LaGrange council votes to update, simplify sign ordinance
Published 9:07 pm Friday, June 29, 2018
The LaGrange City Council voted 4-2 in favor of an updated sign ordinance on Tuesday.
Council members Jim Arrington, Willie Edmondson, Nathan Gaskin and LeGree McCamey voted in favor. Council members Tom Gore and Mark Mitchell voted against.
The new sign ordinance is shorter than the ordinance that was passed in 1998, and City Planner Leigh Threadgill has said previously that staff aimed to make the ordinance easier to understand and enforce. The new sign ordinance also resolves some wording that could be deemed legally questionable following recent court decisions that prohibit anything that could be interpreted as dictating content. The sign ordinance itself has been under discussion for more than a year, with the council debating the line between regulation that protect businesses and regulation that hurts businesses.

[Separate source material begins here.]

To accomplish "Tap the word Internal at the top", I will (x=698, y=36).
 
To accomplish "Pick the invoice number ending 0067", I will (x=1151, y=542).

That middle line fell under scrutiny one last time on Tuesday, as the city council heard concerns from former council member Bobby Traylor. Traylor’s concerns centered on a sign recently installed at Traylor’s Jewelry & Pawn, which has run into problems with both current and proposed regulations.
“We aren’t asking for special privileges. We aren’t asking for the moon,” Traylor said. “We would just like a variance that we can use our sign to advertise our products.”
The sign in question is an electronic sign attached to the side of Traylor’s Jewelry & Pawn. The sign is not allowed at its current location under the ordinance that was adopted in 1998 or the ordinance that was adopted Tuesday, due to a section that limits the type of signs that can be shown on neighborhood commercial (C-1) property. The sign would be allowable under general commercial zoning (C-3), though a variance would be required in order for it to be displayed on the wall instead of as a free-standing sign.
Several council members have asked what can be done to allow for this type of signage since it was initially brought to the council’s attention two weeks ago, and the answer provided on how to make that possible was simple, though it would still take several months to go through the process.
“What I’m hearing from the council is that the council does not want to cause you problems, but it doesn’t really affect the new ordinance,” Mayor Jim Thornton said. “The issue is you are going to have to apply to rezone the property. That takes about 90 days. Then you are going to have to apply for a variance which takes another 30 days. These are statutory requirements of public hearings, readings and going through planning and zoning. So, the best solution is to start quickly.”
According to City Manager Meg Kelsey, Traylor will not have to take the sign down during the process, but how often the sign can change will be limited to once a day until it can be permitted.
“We are trying to make the ordinance easier to read and more enforceable and also improve the aesthetics,” Kelsey said. “There are also a couple of legal things that we need to correct [in the old ordinance] that we have to do.”
The legal corrections regarded the types of signs allowed and for how long. The 1998 ordinance allowed designations like realty signs and campaign signs, while the ordinance passed on Tuesday uses more general terms like temporary signage to avoid any accusations of regulating content. The LaGrange City Council is scheduled to meet again on Tuesday, July 10 at 5:30 p.m. at 208 Ridley Avenue.